Challenge: Can you return, exactly, the lines from the one containing "Open the Chatbot assistant" through the one containing "I will coord(14,84).", both included?

Provided information:
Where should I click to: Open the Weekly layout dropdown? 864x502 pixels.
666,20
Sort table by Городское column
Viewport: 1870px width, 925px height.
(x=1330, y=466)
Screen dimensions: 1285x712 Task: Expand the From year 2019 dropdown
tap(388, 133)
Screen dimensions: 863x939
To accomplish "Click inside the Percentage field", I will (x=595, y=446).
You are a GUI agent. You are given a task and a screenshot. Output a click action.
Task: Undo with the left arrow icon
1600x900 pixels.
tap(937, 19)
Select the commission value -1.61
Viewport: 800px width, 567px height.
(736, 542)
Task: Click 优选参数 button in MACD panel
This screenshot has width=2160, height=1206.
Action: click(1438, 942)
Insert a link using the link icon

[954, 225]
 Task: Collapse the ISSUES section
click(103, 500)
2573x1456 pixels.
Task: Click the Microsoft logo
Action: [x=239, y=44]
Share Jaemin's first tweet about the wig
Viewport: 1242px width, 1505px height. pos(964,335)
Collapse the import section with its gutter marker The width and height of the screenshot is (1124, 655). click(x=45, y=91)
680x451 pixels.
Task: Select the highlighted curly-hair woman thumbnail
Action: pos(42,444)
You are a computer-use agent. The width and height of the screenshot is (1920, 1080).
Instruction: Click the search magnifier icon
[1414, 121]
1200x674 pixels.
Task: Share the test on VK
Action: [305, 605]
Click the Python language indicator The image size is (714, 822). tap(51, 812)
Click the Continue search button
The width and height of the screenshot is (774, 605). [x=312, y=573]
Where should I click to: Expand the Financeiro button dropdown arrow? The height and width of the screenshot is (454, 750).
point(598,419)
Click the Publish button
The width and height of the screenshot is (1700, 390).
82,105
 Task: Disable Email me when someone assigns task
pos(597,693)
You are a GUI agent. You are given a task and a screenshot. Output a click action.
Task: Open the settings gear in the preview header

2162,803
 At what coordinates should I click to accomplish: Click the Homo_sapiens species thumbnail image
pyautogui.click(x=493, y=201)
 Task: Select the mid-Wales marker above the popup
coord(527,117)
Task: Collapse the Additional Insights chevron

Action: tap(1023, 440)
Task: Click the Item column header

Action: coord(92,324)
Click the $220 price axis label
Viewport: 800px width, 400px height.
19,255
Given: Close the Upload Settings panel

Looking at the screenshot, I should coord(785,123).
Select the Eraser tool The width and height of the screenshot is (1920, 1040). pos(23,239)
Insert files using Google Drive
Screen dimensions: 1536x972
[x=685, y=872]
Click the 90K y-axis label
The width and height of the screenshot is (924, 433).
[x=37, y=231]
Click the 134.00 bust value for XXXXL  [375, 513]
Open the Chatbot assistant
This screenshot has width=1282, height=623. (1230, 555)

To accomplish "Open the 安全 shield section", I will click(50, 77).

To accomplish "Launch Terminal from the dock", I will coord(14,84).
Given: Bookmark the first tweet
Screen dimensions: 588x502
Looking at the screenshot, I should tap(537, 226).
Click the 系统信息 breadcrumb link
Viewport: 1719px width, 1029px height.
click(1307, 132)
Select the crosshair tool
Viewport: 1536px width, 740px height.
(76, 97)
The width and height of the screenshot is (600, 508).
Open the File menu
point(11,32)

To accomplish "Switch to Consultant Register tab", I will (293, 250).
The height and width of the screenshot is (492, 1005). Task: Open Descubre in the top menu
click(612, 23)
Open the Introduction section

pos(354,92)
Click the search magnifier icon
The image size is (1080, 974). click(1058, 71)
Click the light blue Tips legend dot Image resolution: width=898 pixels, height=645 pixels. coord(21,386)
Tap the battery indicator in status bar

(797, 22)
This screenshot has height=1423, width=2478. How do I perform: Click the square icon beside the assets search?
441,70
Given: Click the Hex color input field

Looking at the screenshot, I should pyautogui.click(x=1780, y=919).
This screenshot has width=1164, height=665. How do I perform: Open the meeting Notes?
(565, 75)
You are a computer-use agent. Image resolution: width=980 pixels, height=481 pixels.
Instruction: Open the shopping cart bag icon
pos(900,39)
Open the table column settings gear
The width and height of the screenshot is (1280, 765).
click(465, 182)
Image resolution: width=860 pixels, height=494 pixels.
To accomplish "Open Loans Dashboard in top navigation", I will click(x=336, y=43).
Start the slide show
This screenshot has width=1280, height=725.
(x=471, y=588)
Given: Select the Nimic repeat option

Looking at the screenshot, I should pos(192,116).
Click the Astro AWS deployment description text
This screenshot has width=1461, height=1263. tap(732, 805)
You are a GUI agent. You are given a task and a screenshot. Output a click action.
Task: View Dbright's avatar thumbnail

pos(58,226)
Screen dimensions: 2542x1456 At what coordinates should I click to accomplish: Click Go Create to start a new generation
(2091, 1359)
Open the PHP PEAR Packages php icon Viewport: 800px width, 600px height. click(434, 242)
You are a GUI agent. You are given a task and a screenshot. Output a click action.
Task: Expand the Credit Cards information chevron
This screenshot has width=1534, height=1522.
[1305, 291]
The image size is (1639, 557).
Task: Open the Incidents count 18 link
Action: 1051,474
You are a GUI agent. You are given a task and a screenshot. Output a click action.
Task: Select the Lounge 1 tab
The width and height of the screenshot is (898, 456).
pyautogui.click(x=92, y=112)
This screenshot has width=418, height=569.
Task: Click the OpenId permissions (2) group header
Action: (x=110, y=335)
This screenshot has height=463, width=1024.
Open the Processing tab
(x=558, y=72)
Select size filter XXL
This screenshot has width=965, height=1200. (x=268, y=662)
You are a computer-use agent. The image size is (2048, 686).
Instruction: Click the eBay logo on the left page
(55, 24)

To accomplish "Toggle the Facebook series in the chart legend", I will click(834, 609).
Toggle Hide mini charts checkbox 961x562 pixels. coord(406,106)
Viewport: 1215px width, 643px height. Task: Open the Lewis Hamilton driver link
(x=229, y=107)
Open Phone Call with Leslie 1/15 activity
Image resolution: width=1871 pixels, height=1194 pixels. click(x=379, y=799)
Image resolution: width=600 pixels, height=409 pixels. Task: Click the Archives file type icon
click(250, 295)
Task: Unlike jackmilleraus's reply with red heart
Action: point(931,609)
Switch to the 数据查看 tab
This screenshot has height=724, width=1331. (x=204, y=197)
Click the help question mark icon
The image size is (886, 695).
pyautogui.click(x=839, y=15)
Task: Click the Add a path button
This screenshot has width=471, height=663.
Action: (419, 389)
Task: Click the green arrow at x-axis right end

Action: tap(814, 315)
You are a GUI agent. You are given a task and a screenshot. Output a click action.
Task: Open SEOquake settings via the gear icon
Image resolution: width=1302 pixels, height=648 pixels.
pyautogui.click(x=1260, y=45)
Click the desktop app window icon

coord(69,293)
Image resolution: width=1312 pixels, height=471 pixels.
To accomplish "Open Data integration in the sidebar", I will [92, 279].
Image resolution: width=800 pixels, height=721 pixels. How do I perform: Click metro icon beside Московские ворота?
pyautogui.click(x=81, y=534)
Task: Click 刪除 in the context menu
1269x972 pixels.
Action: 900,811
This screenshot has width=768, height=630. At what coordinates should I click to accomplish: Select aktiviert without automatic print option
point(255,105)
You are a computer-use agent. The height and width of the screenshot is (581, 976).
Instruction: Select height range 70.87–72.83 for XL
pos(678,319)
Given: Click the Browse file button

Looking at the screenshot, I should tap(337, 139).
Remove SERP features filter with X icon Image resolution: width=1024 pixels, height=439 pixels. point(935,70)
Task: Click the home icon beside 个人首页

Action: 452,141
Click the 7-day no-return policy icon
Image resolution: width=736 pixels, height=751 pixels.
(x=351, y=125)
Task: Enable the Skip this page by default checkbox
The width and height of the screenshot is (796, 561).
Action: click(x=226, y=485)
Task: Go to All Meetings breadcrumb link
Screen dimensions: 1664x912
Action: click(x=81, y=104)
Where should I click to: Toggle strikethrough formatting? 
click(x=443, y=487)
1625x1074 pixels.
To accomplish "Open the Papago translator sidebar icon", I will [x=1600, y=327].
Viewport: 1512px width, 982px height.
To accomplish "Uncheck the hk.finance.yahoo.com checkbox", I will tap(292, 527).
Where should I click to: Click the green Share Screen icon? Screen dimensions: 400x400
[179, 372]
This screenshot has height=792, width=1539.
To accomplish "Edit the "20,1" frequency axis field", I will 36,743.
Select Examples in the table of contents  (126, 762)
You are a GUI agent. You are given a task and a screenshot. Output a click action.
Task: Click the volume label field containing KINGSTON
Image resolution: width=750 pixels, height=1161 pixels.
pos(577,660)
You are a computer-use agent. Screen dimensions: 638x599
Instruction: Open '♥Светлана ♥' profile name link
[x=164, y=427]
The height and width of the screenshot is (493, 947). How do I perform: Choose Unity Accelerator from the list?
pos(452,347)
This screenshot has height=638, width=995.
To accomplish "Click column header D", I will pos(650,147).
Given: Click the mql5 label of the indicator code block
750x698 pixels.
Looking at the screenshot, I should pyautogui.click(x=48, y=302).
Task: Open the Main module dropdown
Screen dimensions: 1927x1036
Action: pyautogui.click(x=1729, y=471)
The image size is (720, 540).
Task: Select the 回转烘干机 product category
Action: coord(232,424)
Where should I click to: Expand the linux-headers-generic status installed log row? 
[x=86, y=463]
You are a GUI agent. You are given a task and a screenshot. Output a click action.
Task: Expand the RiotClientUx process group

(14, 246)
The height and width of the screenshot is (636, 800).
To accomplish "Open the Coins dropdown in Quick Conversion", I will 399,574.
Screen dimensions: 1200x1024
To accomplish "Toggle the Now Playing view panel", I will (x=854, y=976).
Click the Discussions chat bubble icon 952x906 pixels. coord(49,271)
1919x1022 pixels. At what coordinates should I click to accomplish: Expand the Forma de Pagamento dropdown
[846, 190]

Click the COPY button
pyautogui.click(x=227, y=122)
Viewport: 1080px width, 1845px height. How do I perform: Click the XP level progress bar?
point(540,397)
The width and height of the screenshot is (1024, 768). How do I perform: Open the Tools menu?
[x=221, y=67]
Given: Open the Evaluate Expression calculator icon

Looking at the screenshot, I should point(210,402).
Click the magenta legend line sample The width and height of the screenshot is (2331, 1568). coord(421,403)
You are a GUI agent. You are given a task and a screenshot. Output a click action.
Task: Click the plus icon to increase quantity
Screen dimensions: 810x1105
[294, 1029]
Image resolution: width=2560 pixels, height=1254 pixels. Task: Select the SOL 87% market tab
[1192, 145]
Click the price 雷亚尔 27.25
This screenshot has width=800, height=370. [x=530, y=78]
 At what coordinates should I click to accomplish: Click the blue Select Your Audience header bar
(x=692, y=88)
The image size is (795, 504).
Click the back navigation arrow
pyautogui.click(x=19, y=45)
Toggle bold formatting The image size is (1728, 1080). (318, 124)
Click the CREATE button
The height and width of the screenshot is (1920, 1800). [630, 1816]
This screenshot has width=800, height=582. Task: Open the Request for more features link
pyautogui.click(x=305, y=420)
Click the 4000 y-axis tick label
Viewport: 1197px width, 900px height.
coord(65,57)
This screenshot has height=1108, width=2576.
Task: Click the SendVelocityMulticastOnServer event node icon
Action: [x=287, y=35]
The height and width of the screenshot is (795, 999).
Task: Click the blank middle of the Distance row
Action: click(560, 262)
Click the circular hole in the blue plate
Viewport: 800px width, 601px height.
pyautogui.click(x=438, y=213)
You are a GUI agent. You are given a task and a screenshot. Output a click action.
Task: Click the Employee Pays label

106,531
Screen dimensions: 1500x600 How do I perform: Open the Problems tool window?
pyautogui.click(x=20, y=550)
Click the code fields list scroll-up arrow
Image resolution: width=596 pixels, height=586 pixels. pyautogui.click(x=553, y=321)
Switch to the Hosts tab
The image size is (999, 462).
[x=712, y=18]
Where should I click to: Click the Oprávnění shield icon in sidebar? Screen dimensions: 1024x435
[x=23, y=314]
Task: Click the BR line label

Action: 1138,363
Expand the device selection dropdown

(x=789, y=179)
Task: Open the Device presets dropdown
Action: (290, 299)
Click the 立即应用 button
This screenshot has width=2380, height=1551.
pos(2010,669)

Result of this exercise:
Open the Chatbot assistant
This screenshot has width=1282, height=623. (1230, 555)

To accomplish "Open the 安全 shield section", I will click(50, 77).

To accomplish "Launch Terminal from the dock", I will coord(14,84).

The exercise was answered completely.